__INSTRUCTIONS FOR THE TASK__:
Every record below should be printed exactly as given.

(Records excerpted from a collection)
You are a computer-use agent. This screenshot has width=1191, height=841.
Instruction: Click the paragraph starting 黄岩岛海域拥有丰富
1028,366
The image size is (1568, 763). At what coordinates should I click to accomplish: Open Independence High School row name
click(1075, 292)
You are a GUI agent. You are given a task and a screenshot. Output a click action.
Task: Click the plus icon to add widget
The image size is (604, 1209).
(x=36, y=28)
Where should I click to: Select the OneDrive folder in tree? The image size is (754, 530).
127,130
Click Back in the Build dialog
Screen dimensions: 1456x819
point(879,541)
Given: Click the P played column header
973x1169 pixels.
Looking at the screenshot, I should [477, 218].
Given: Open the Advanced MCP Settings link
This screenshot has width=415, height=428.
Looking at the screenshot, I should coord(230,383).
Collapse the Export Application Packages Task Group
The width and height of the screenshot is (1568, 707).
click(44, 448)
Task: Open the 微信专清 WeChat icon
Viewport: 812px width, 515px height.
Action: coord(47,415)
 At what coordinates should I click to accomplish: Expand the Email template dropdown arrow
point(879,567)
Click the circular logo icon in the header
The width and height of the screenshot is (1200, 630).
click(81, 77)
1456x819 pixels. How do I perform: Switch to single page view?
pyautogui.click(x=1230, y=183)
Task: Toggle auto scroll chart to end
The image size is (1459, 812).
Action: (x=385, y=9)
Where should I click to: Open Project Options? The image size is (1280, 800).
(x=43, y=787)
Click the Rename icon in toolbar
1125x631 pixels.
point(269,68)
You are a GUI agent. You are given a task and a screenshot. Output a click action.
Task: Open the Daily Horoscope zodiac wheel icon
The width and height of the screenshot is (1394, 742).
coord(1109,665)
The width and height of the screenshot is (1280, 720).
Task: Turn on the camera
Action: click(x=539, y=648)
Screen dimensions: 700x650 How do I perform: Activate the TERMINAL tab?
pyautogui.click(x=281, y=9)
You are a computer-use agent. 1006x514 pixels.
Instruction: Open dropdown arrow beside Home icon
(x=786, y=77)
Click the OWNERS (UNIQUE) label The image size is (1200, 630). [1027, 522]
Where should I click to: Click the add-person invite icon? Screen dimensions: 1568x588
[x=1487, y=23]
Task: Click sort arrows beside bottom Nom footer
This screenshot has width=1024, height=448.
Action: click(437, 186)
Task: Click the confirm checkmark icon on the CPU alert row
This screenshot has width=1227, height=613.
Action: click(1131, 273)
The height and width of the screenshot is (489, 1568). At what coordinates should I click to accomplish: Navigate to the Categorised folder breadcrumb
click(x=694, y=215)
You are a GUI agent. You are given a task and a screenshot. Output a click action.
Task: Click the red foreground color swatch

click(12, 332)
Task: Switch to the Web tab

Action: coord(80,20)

__RESULT BELOW__:
You are a computer-use agent. This screenshot has width=1191, height=841.
Instruction: Click the paragraph starting 黄岩岛海域拥有丰富
1028,366
The image size is (1568, 763). At what coordinates should I click to accomplish: Open Independence High School row name
click(1075, 292)
You are a GUI agent. You are given a task and a screenshot. Output a click action.
Task: Click the plus icon to add widget
The image size is (604, 1209).
(x=36, y=28)
Where should I click to: Select the OneDrive folder in tree? The image size is (754, 530).
127,130
Click Back in the Build dialog
Screen dimensions: 1456x819
point(879,541)
Given: Click the P played column header
973x1169 pixels.
Looking at the screenshot, I should [477, 218].
Given: Open the Advanced MCP Settings link
This screenshot has width=415, height=428.
Looking at the screenshot, I should coord(230,383).
Collapse the Export Application Packages Task Group
The width and height of the screenshot is (1568, 707).
click(44, 448)
Task: Open the 微信专清 WeChat icon
Viewport: 812px width, 515px height.
Action: coord(47,415)
 At what coordinates should I click to accomplish: Expand the Email template dropdown arrow
point(879,567)
Click the circular logo icon in the header
The width and height of the screenshot is (1200, 630).
click(81, 77)
1456x819 pixels. How do I perform: Switch to single page view?
pyautogui.click(x=1230, y=183)
Task: Toggle auto scroll chart to end
The image size is (1459, 812).
Action: (x=385, y=9)
Where should I click to: Open Project Options? The image size is (1280, 800).
(x=43, y=787)
Click the Rename icon in toolbar
1125x631 pixels.
point(269,68)
You are a GUI agent. You are given a task and a screenshot. Output a click action.
Task: Open the Daily Horoscope zodiac wheel icon
The width and height of the screenshot is (1394, 742).
coord(1109,665)
The width and height of the screenshot is (1280, 720).
Task: Turn on the camera
Action: click(x=539, y=648)
Screen dimensions: 700x650 How do I perform: Activate the TERMINAL tab?
pyautogui.click(x=281, y=9)
You are a computer-use agent. 1006x514 pixels.
Instruction: Open dropdown arrow beside Home icon
(x=786, y=77)
Click the OWNERS (UNIQUE) label The image size is (1200, 630). [1027, 522]
Where should I click to: Click the add-person invite icon? Screen dimensions: 1568x588
[x=1487, y=23]
Task: Click sort arrows beside bottom Nom footer
This screenshot has width=1024, height=448.
Action: click(437, 186)
Task: Click the confirm checkmark icon on the CPU alert row
This screenshot has width=1227, height=613.
Action: click(1131, 273)
The height and width of the screenshot is (489, 1568). At what coordinates should I click to accomplish: Navigate to the Categorised folder breadcrumb
click(x=694, y=215)
You are a GUI agent. You are given a task and a screenshot. Output a click action.
Task: Click the red foreground color swatch

click(12, 332)
Task: Switch to the Web tab

Action: coord(80,20)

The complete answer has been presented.